The mining companies began to consolidate in the late 1930s, and the production in the mines and the population bounced back to $700,000 a year from 1934 through 1959 and the population grew to 1,337 residents for the 1940 Census. The demand for copper, lead and zinc during World War II spurred mining in the area, led by the Idarado Mining Co., a subsidiary of Newmont Mining Corp. Idarado had acquired most of the mines in the area by 1953 but gradually closed them, leaving open just the Pandora mine and mill east of town. It shut down the Pandora operation in 1978.

In 1961, nearly the entire town was designated a National Historic Landmark District because of its historic role as a frontier town and precious metals mining district and its “19th century western mining ‘boom town'” architecture.

Telluride’s next boom was driven by the snow, or “white gold,” that had long been the curse of miners. Joe Zoline, a lawyer and investor who lived in California and owned a ranch in Aspen, saw the potential for an elite ski resort in the mountains just south of Telluride and hired Emile Allais, a French Olympic skier, to help configure runs and lifts.

The Telluride Ski Area opened in 1972 with five lifts and a day lodge at an altitude of 9,500 feet in Prospect Basin immediately south of Telluride. In 1975, Zoline opened the Coonskin Lift to connect Telluride directly to the ski area, a 1,845-foot vertical rise.

Zoline and a Swiss partner sold the ski area in 1978 to Colorado investors led by real estate developer Ron Allred.
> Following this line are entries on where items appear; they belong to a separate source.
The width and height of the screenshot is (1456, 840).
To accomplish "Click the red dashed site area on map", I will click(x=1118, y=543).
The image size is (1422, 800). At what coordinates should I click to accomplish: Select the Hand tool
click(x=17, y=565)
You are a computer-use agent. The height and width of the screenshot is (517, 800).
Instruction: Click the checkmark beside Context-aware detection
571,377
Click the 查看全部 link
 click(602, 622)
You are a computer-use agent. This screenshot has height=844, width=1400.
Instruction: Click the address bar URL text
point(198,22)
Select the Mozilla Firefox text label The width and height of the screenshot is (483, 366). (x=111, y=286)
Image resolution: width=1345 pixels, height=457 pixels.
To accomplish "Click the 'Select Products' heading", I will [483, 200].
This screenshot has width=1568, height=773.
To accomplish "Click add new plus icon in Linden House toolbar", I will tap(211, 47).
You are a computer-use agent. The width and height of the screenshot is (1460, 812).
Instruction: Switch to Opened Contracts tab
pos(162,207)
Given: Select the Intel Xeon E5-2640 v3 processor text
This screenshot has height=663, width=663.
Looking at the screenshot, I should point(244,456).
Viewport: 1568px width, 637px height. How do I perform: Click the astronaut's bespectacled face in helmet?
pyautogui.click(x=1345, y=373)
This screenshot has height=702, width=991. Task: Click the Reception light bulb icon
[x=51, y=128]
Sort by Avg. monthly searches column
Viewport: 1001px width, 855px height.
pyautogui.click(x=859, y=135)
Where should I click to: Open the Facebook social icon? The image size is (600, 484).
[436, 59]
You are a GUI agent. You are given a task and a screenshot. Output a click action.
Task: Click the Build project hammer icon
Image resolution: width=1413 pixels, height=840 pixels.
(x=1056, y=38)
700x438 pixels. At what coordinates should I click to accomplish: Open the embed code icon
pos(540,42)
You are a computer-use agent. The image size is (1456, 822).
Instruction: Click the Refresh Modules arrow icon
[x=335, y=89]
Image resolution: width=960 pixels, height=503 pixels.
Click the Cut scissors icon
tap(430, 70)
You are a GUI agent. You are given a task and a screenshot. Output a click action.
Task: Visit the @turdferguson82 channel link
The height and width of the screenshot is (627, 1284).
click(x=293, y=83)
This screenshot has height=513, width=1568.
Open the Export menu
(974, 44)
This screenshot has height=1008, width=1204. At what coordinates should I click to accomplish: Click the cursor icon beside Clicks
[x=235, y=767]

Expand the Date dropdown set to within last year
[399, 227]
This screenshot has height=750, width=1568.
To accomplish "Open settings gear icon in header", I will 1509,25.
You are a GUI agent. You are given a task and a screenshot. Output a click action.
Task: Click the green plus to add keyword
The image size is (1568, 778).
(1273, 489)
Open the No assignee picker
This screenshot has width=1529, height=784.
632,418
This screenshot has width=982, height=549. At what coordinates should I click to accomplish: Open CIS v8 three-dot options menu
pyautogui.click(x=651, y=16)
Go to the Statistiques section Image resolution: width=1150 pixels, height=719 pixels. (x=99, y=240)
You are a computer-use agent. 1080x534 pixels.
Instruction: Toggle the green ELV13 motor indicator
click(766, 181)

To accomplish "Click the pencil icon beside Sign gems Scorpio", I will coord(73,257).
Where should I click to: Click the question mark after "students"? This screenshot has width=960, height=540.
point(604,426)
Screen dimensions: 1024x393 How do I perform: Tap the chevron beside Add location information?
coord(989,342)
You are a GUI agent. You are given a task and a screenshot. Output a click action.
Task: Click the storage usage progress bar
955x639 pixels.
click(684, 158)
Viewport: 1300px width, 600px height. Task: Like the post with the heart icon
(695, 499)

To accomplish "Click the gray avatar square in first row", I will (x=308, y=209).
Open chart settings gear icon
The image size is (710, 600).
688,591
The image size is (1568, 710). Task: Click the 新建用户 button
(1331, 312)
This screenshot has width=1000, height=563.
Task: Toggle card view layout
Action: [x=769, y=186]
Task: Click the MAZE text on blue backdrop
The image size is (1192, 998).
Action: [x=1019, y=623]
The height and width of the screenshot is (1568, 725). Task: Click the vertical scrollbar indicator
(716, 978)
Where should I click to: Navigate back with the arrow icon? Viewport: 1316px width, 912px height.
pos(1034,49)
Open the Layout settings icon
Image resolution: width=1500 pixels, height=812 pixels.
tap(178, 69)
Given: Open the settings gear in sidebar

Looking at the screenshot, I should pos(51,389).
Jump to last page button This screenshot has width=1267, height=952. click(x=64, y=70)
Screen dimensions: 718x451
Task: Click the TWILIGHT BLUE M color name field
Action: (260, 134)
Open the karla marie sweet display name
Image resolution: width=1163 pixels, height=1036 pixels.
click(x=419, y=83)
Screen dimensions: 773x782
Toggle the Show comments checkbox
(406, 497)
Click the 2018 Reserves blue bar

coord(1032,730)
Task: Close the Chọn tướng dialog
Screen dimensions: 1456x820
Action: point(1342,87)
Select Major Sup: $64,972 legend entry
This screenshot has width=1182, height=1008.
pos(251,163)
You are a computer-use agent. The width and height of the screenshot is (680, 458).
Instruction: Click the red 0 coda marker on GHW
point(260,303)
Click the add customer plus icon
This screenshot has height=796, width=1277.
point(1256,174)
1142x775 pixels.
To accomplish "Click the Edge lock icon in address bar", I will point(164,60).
Allred sold a majority interest in 2001 to Hideo Morita, whose father had founded Sony, and Morita in 2003 sold a majority interest in the Telluride Ski Resort to investor Chuck Horning of Newport Beach, Calif.

The Telluride area also developed summer festivals for film, arts, bluegrass, jazz, blues, chamber music, mushrooms and technology and blues to draw upper-income visitors.

The Telluride Regional Airport was added in 1990 on a plateau five miles west of the town and 1,000 feet above the valley floor. The airport sits at an altitude of 9,078 feet, which makes it the highest commercial airport in North America.